Manus Island regional processing facility (via Wikimedia Commons)

On Thursday, Iranian-Kurdish writer and asylum seeker Behrouz Boochani won Australia’s highest-paying literary prize for a book he wrote through WhatsApp texts while being held in a detention center in Papua New Guinea for five years.

Called No Friend but the Mountains: Writing from Manus Prison, the book was awarded the 2019 Victorian Prize for Literature, which grants the winning author 125,000 Australian dollars (~$90,000). Unlike previous winners, who include some of Australia’s most prominent writers, Boochani could not attend the ceremony to accept his award, as he remains in detention.

Boochani fled his home country of Iran in 2013 after the police there raided his office and arrested several of his journalist friends. He tried to reach Australia by boat, but the country’s Navy intercepted him and sent him to an offshore detention center on Manus Island, Papua New Guinea, where he’s been held ever since.

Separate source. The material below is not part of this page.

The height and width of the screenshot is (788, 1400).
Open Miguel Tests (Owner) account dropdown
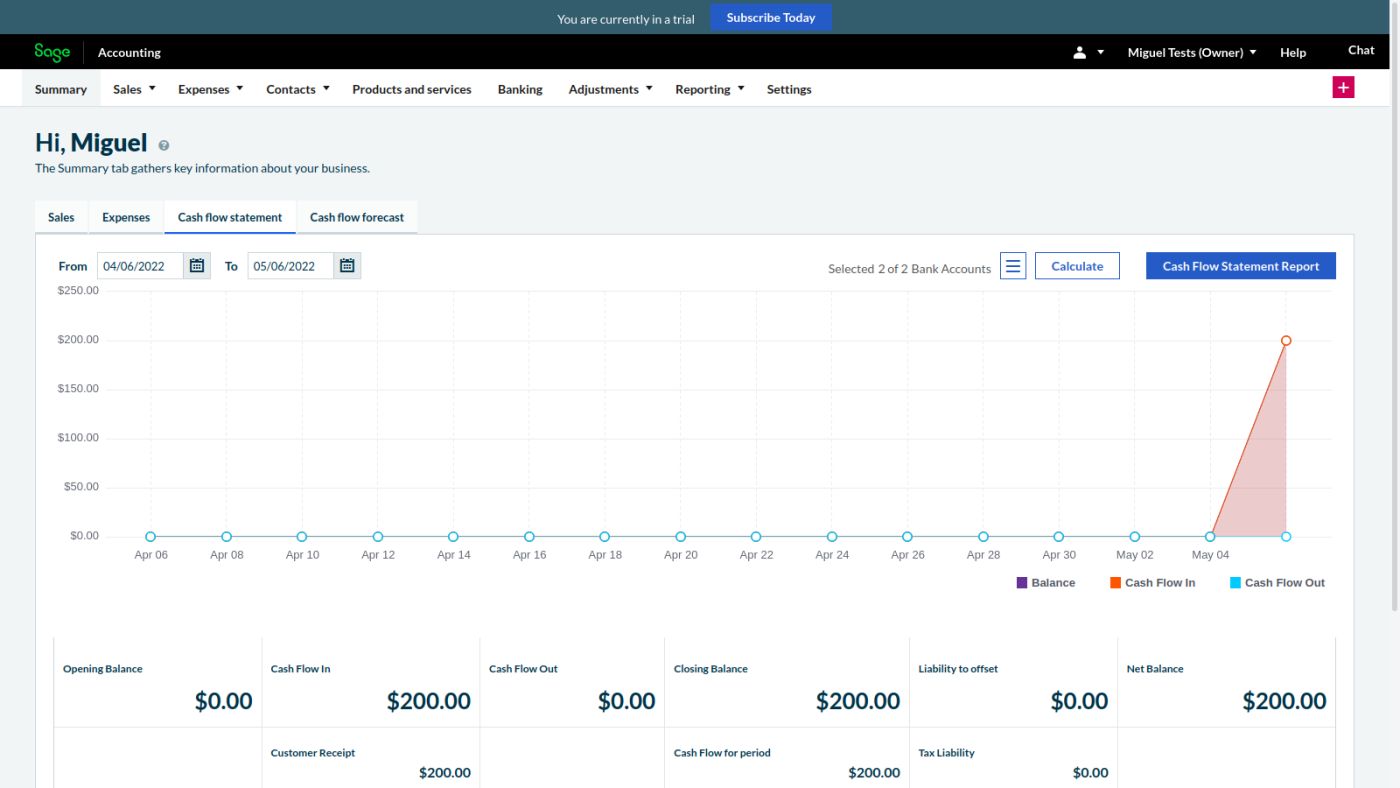click(x=1192, y=52)
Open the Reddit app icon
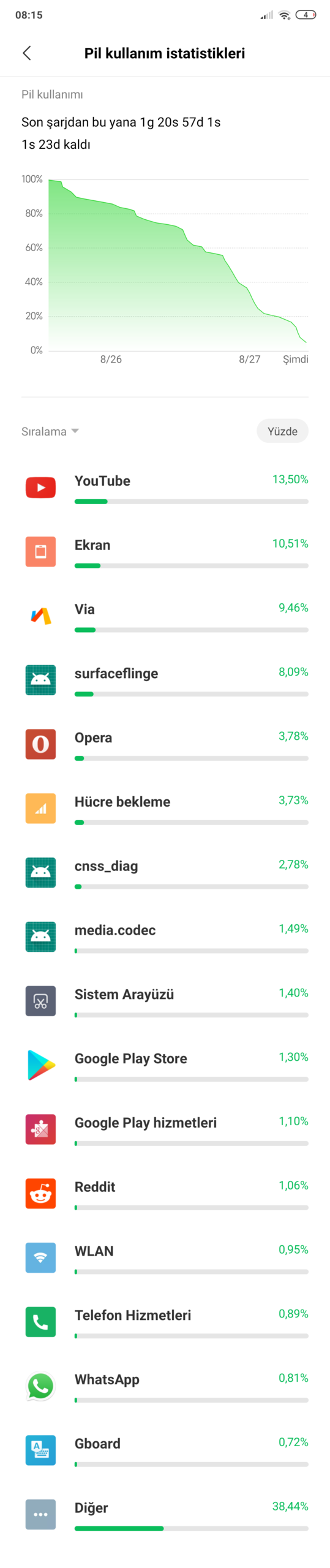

Boochani is among 600 refugees who remain in the island’s notoriously harsh camps despite Australia having closed its “regional processing center” in 2017. Under Australia’s migration policy, asylum seekers arriving by sea are barred from entering the country; detainees at offshore processing centers are told they’ll never settle on the mainland.

Shortly after arriving on Manus, Boochani began chronicling his experiences by typing notes on his cell phone. He sent passages of his writings via WhatsApp texts in Farsi to his translator, Omid Tofighian. These piecemeal texts were eventually stitched together into a 416-page autobiographical account of the horrors of imprisonment in what human rights activists have dubbed “Australia’s Guantanamo.”

The award committee referred to the book as a “voice of witness, an act of survival. A lyric first-hand account. A cry of resistance. A vivid portrait through five years of incarceration and exile.”

The judges’ report read, in part:

Boochani has produced a stunning work of art and critical theory which evades simple description. At its heart, though, it is a detailed critical study and description of what Boochani terms ‘Manus Prison Theory’… [He] provides a new understanding both of Australia’s actions and of Australia itself. Distinctive narrative formations are used, from critical analysis to thick description to poetry to dystopian surrealism. The writing is beautiful and precise, blending literary traditions emanating from across the world, but particularly from within Kurdish practices.

Boochani, 35, recorded an acceptance speech for awards ceremony attendees. “With humility, I would like to say that this award is a victory. It is a victory not only for us, but for literature and art and above all, it is a victory for humanity,” he said in the speech. “A victory against a system that has never recognized us as human beings. It is a victory against a system that has reduced us to numbers.”

Carey Dunne is a Brooklyn-based writer covering arts and culture. Her work has appeared in The Guardian, The Baffler, The Village Voice, and elsewhere.